Source document START
He is married to Doralisa Matilde Escobar Altamirano and is the father of two daughters, Loreto and Consuelo.

=== Professional career ===
He completed his primary education at the Instituto Claret de Temuco and his secondary education at the Instituto Superior de Comercio, where he obtained the professional qualification of General Accountant. He later studied at the University of La Frontera, earning degrees as a Public Accountant and Auditor.

He completed postgraduate studies in Socioeconomic Evaluation of Social Projects at the Pontifical Catholic University of Chile and a diploma in Tax Management at the University of La Frontera in Temuco.

Between 1975 and 1980, he worked as a professor of Accounting at the Instituto Superior de Comercio. In 1980, he joined the University of La Frontera as a lecturer, a position he held until 1989.

== Political beginnings ==
He began his political activity in 1970 as a secondary student leader and member of the Youth of the National Party. He later served as a university student leader until 1979.

During the military government, he held several public positions. In 1980, he was appointed Mayor of Toltén. Two years later, in 1982, he assumed the regional leadership of the Social Department of the Intendencia, where he was responsible for the creation of the Regional Ministerial Secretariat of Government, becoming the first individual to hold that position.

In 1984, he was appointed Mayor of Lautaro. Subsequently, on 23 June 1986, he assumed office as Mayor of Temuco, serving until 10 August 1989.

In May 1989, he joined Renovación Nacional, where he served on several occasions as vice president of the party.

== Parliamentary career ==
=== Chamber of Deputies (1990–2002) ===
In the 1989 parliamentary elections, he was elected to the Chamber of Deputies of Chile representing Renovación Nacional for District No. 50, corresponding to the commune of Temuco, for the 1990–1994 term. He served on the Standing Committees on Interior Government, Regionalization, Planning and Social Development, and Finance, as well as on the Special Committees on the National Budget and Indigenous Peoples.
Source document END
Input data START
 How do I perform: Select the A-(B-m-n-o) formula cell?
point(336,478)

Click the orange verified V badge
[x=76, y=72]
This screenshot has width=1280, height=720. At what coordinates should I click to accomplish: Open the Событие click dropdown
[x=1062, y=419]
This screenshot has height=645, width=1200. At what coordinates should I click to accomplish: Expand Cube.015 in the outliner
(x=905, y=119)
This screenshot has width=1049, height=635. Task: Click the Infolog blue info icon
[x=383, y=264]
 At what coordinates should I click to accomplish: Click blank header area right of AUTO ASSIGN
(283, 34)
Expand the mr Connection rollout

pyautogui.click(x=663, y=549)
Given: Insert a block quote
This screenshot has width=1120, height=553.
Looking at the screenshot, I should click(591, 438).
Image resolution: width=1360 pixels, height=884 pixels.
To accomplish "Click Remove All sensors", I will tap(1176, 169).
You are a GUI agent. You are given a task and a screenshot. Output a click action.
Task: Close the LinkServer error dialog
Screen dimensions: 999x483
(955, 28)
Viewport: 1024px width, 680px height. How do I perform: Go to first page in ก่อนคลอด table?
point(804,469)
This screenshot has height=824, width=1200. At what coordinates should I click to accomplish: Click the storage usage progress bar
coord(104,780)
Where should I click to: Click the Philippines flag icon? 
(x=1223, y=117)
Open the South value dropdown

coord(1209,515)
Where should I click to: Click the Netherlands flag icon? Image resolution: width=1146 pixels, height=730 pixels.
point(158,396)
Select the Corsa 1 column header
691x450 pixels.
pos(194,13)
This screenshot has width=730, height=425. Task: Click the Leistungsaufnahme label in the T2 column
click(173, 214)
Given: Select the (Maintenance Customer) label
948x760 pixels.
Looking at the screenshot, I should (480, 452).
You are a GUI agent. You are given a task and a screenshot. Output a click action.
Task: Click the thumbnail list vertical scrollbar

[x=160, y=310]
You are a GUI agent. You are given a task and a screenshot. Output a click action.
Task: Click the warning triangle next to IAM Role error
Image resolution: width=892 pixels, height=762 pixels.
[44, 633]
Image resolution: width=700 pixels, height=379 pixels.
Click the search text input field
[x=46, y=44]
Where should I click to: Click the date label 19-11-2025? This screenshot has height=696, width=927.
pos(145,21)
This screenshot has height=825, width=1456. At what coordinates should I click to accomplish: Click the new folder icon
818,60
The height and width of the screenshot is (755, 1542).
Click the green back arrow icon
Input data END
> _Directions_:
1. In the biography, what year did its subject become Mayor of Lautaro?
2. Write out the stretch of the biography from "In 1984, he" through "and Indigenous Peoples." word for word.

> _Answers to the exercises_:
1. 1984

2.
In 1984, he was appointed Mayor of Lautaro. Subsequently, on 23 June 1986, he assumed office as Mayor of Temuco, serving until 10 August 1989.

In May 1989, he joined Renovación Nacional, where he served on several occasions as vice president of the party.

== Parliamentary career ==
=== Chamber of Deputies (1990–2002) ===
In the 1989 parliamentary elections, he was elected to the Chamber of Deputies of Chile representing Renovación Nacional for District No. 50, corresponding to the commune of Temuco, for the 1990–1994 term. He served on the Standing Committees on Interior Government, Regionalization, Planning and Social Development, and Finance, as well as on the Special Committees on the National Budget and Indigenous Peoples.